The most common reasons for an individual being stopped were “Reasonable Suspicion” and “Traffic Violation” by far. The vast majority of people stopped for either of these reasons were white, followed by Hispanic/Latinx and then Black/African American. Hispanic/Latinx individuals made up around 25.7% and 34.5%, respectively, of stops for “Reasonable Suspicion” and “Traffic Violation,” while Black/African American individuals made up around 22.9% and 16.5% of the same.
All of these percentages are similar enough to the overall percentages of Hispanic/Latinx and Black/African American people stopped — around 29.5% and 19.9%, respectively, which don’t differ significantly from the percentages of people in these demographics stopped for the two most common reasons. This exploration is therefore inconclusive, as there’s no visible statistical evidence to prove that a disproportionate number of Hispanic/Latinx or Black/African Americans were stopped due to racial bias.

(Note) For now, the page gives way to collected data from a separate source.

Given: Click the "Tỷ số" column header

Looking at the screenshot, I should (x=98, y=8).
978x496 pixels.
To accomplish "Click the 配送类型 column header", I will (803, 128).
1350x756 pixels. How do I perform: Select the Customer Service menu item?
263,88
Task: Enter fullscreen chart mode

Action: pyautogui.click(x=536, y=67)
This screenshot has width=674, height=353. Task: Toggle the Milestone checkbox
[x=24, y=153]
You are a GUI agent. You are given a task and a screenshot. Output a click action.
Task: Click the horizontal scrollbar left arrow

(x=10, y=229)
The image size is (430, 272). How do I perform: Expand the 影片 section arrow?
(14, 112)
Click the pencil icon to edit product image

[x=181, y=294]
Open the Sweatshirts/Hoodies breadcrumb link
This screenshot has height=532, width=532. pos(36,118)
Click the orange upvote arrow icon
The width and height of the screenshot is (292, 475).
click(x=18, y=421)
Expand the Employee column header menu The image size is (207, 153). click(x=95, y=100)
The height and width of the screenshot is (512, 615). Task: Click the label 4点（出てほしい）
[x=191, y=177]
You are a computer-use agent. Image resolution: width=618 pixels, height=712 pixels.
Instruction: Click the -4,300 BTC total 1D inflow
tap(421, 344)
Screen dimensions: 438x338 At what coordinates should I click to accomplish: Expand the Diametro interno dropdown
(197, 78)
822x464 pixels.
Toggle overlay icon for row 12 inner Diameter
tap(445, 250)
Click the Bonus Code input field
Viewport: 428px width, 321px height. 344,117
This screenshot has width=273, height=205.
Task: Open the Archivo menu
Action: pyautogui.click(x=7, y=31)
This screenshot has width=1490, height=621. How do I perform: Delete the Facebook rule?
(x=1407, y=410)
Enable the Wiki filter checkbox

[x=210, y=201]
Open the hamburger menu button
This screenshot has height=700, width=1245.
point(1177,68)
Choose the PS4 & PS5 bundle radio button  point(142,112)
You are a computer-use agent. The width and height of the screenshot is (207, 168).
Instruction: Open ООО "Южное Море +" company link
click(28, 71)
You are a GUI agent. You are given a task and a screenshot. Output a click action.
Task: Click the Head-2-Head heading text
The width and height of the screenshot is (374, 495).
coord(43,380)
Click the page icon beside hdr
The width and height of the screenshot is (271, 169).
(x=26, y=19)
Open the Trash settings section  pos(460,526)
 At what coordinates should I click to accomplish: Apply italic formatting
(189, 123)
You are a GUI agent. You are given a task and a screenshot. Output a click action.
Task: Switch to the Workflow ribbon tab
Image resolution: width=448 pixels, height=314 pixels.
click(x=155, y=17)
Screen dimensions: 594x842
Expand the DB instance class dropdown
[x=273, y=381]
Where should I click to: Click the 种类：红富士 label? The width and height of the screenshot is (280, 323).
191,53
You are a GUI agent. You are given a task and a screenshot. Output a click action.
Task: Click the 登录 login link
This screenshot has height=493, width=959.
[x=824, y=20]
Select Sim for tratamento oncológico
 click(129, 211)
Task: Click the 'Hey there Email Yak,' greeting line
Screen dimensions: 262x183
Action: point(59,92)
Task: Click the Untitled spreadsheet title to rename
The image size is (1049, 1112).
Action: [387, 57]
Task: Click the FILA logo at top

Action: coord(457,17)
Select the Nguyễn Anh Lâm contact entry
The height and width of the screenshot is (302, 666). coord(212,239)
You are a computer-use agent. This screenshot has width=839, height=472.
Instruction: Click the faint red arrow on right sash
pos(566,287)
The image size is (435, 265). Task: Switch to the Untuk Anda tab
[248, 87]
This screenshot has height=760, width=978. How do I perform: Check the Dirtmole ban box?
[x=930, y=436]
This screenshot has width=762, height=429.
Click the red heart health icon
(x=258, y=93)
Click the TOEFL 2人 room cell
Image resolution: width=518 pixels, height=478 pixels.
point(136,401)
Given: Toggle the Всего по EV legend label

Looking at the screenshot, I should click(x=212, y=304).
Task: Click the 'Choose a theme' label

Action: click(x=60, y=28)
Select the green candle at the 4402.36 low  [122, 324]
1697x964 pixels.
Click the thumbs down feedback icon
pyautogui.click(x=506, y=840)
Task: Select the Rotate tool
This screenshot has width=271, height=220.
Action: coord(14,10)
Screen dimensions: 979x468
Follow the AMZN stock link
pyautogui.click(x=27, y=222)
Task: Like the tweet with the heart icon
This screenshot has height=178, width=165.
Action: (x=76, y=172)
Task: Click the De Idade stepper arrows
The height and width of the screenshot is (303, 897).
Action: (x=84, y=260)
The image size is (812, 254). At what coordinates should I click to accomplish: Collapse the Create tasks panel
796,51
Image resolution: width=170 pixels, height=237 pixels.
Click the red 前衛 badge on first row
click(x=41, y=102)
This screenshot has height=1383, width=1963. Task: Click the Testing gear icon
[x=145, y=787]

Visualization of the racial breakdown of each possible combination of the reason for the stop and the result of the stop showed similar results. The vast majority of people whose stops involved each reason/result combination were white, followed again by Hispanic/Latinx, followed again by Black/African American, and none of the corresponding percentages were different enough from the overall stop racial percentages to indicate any provable bias. The exceptions in this case were those combinations whose numbers were so small as to be statistically insignificant entirely.
Similarly, when the racial breakdowns of the four most common results of a traffic stop (“Custodial Arrest without warrant,” “Warning (verbal or written),” “No Action,” and “Citation for infraction”) were calculated and graphed, the findings were the same: white majority, followed by Hispanic/Latinx and then Black/African American, with no statistical evidence of racial bias.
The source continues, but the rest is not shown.